### Action item
Sort through the data and copy the lines holding the word "accomplish".

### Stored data
----------------

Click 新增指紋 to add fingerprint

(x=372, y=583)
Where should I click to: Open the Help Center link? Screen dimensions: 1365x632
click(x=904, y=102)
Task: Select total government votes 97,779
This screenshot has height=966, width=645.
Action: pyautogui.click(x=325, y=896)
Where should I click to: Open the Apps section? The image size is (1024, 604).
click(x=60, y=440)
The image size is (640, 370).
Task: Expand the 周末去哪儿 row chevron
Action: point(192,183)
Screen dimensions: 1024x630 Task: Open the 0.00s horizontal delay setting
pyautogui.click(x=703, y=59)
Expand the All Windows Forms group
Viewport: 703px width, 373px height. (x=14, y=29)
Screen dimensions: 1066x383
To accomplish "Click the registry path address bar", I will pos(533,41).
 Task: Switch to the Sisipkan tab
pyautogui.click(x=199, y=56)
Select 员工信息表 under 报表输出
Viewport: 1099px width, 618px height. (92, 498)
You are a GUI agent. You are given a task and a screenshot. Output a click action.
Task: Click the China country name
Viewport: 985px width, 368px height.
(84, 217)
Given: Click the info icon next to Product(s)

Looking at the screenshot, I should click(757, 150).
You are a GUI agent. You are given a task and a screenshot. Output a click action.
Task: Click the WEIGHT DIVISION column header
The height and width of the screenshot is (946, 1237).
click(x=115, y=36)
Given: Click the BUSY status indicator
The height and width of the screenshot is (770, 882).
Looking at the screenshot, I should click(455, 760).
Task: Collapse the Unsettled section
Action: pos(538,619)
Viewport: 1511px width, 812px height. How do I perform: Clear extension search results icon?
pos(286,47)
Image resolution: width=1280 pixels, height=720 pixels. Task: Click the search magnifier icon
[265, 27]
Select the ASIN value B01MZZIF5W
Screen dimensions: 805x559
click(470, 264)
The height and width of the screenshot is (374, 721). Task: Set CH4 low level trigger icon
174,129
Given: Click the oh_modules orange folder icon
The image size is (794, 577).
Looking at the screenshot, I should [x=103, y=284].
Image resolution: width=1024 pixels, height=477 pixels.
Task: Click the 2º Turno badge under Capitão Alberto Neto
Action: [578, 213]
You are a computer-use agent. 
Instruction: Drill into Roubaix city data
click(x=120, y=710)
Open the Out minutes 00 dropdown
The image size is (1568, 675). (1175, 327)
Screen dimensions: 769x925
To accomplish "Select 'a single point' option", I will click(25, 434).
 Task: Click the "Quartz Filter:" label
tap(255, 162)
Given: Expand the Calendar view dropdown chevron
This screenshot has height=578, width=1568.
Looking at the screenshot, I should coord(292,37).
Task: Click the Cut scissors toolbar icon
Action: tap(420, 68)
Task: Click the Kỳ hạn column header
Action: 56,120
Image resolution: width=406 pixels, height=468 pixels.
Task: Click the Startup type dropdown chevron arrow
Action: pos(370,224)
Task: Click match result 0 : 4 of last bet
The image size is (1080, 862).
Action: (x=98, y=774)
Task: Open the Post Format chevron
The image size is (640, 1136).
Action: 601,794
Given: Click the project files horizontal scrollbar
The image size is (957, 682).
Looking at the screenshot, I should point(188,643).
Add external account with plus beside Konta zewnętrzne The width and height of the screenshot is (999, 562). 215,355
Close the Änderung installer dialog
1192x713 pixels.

----------------

### The completed task
To accomplish "Click the registry path address bar", I will pos(533,41).
To accomplish "Select 'a single point' option", I will click(25, 434).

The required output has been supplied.